Joey era un detective privado a quien ella a veces contrataba como ayudante. Esa noche lo había llevado de tapadera mientras recorría el casino y analizaba a Alí.
—Estoy mirando —murmuró—. No cabe duda de que se encuentra a la altura de su leyenda, ¿verdad? Al menos en apariencia.
—¿Cuál es el resto de la leyenda?
—No tiene que justificar ante nadie de dónde viene su dinero ni adónde va.
—Pero nosotros sabemos de dónde viene —indicó Joey—. De esos pozos de petróleo que tiene en el desierto.
—Y mucho se pierde en sitios como este —Fran miró alrededor con desaprobación.
—Eh, anímate. ¿No puedes disfrutar de la vida entre los ricos al menos durante una noche? Es por una buena causa.
—Es por la causa de definir a un hombre al que no le gusta responder a preguntas sobre sí mismo, y averiguar qué tiene que ocultar —afirmó.
Joey se pasó el dedo por el interior del cuello de la camisa. Parecía incómodo con el esmoquin que tenía que llevar por norma.
—Es un arrogante —musitó Fran, viendo cómo besaba la mano a una mujer—. Los hombres como él se supone que se han extinguido.
—Solo aquellos que no logran sobrellevarlo —repuso Joey—. Los que sí, son tan malos como siempre.
—Estás celoso —comentó indignada.
—¡Todos lo estamos, Fran! Mira a tu alrededor. Todos los hombres que hay aquí desean ser él, y todas las mujeres anhelan acostarse con él.

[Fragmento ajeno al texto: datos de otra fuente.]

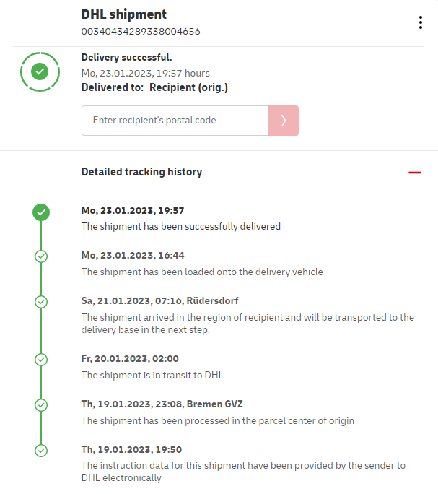
Task: Collapse the detailed tracking history with minus
Action: [414, 173]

—Todas no —aseveró con firmeza—. Yo no.
Alí había terminado su marcha real y se acomodaba a una de las mesas. Fran se acercó más, tratando de observarlo sin parecer demasiado interesada.
Realizaba apuestas elevadas y cuando perdía se encogía de hombros. Fran se atragantó con las sumas que despilfarraba como si no representaran nada. También notó que en cuanto comenzaba la mano, se olvidaba de las mujeres que tenía al lado. Un instante coqueteaba con ellas y al siguiente dejaban de existir. Su irritación se incrementó.
Empeoró cuando la partida se detuvo y él volvió a concentrarse en la seducción, esperando reanudarla en el punto en que la había dejado. Y lo lamentable es que ellas se lo permitían.
—¿Ves eso? —le musitó a Joey—. ¿Por qué alguna no le escupe a la cara?
—Intenta hacerlo tú a la cara de cien mil millones de libras —repuso Joey—. Comprueba lo fácil que es. ¿Por qué eres tan puritana, Fran?